Etude sur l’accompagnement à domicile des personnes adultes en situation de handicap psychique

Comment l’aide à domicile s’inscrit-elle dans le parcours de vie des personnes en situation de handicap psychique ? Comment s’articule-t-elle avec les différents acteurs de l’accompagnement et dans quelle(s) mesure(s) favorise-t-elle l’intégration sociale de ces personnes ? Quels sont les freins et les leviers à une intervention dite “adaptée” ? Autant de questions auxquelles l’Observatoire national des aides humaines, porté par Handéo, a tenté de répondre à travers cette étude.

Réalisée tout au long de l’année 2015, l’étude a permis d’identifier les besoins et les attentes des personnes adultes en situation de handicap psychique et de leurs proches aidants, ainsi que le rôle et le positionnement singulier des services d’aide à domicile. Elle offre également une meilleure connaissance du processus d’accompagnement de ces situations et la manière dont ces services coopèrent avec le secteur social, médicosocial et sanitaire.

Pour Roselyne Touroude, vice-présidente de l’Unafam, ces auxiliaires de vie, “peuvent contribuer très efficacement à ce que [ces personnes] retrouvent une estime d’elles-mêmes, prennent leur vie en main et réussissent à (re)nouer des liens sociaux, en plus de l’objectif principal qui est d’assurer les actes de la vie quotidienne et pouvoir « habiter » son logement et s’y maintenir ”.

Les résultats de l’étude ont notamment mis en évidence l ’importance de renforcer les qualités d’accompagnement tant par la mise en place de formations spécifiques, de partenariats plus étroits et de soutien des intervenants à domicile (analyses de la pratique, supervision, interventions en binôme, etc.).

Cette étude fait émerger deux axes de travail majeurs pour améliorer le pouvoir d’agir des personnes en situation de handicap psychique et de leur proche aidant pour bien vivre chez soi et dans la cité.

  • Premièrement, l’étude montre une grande difficulté d’accès à la Prestation de Compensation du Handicap (PCH) pour les personnes en situation de handicap psychique, et plus généralement pour les personnes avec un handicap dit « invisible ». Pour ce public, la reconnaissance des besoins en compensation pour les actes essentiels de la vie quotidienne est inégale d’un département à l’autre. En outre lorsque ces personnes y accèdent, l’étude montre des volumes horaires de plans d’aide humaine contrastés.

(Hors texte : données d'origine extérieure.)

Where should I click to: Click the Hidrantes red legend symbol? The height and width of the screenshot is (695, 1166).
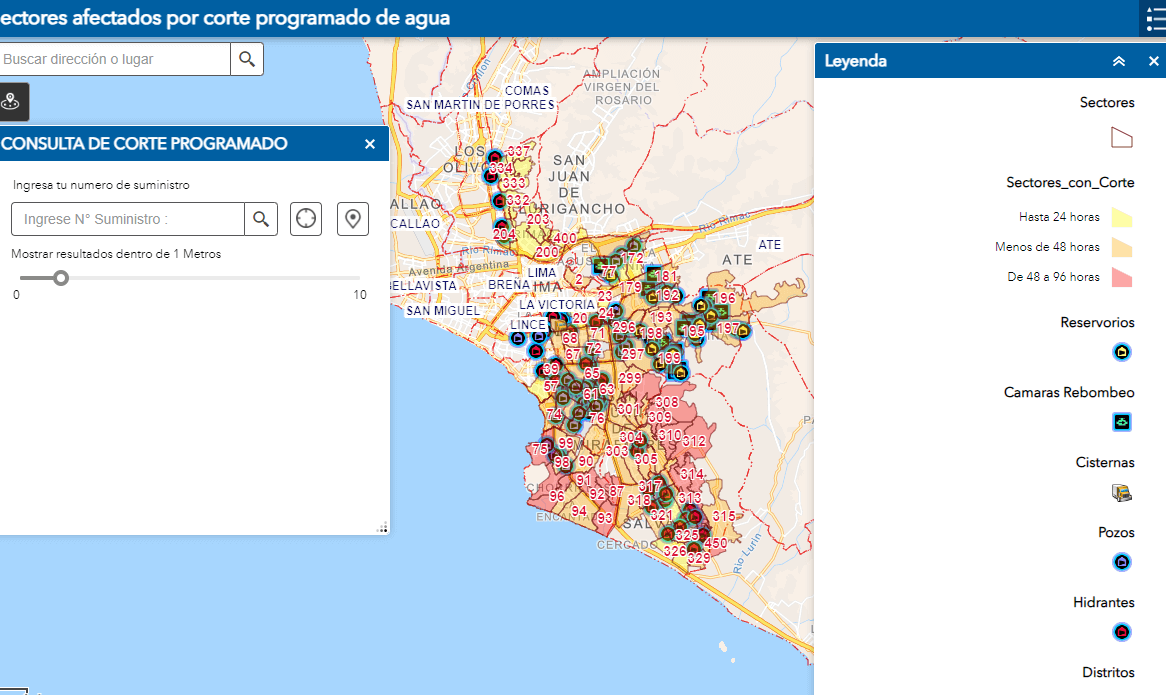click(1122, 632)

  • Deuxièmement, l’étude souligne l’importance que les services d’aide à domicile puissent fonctionner dans un cadre flexible pour accompagner ce type de public. Le manque de souplesse des plans d’aide humaine contraint une partie des services à adapter leur prestation au cadre de la PCH et non aux besoins et aspirations des personnes en situation de handicap psychique et de leur proche aidant.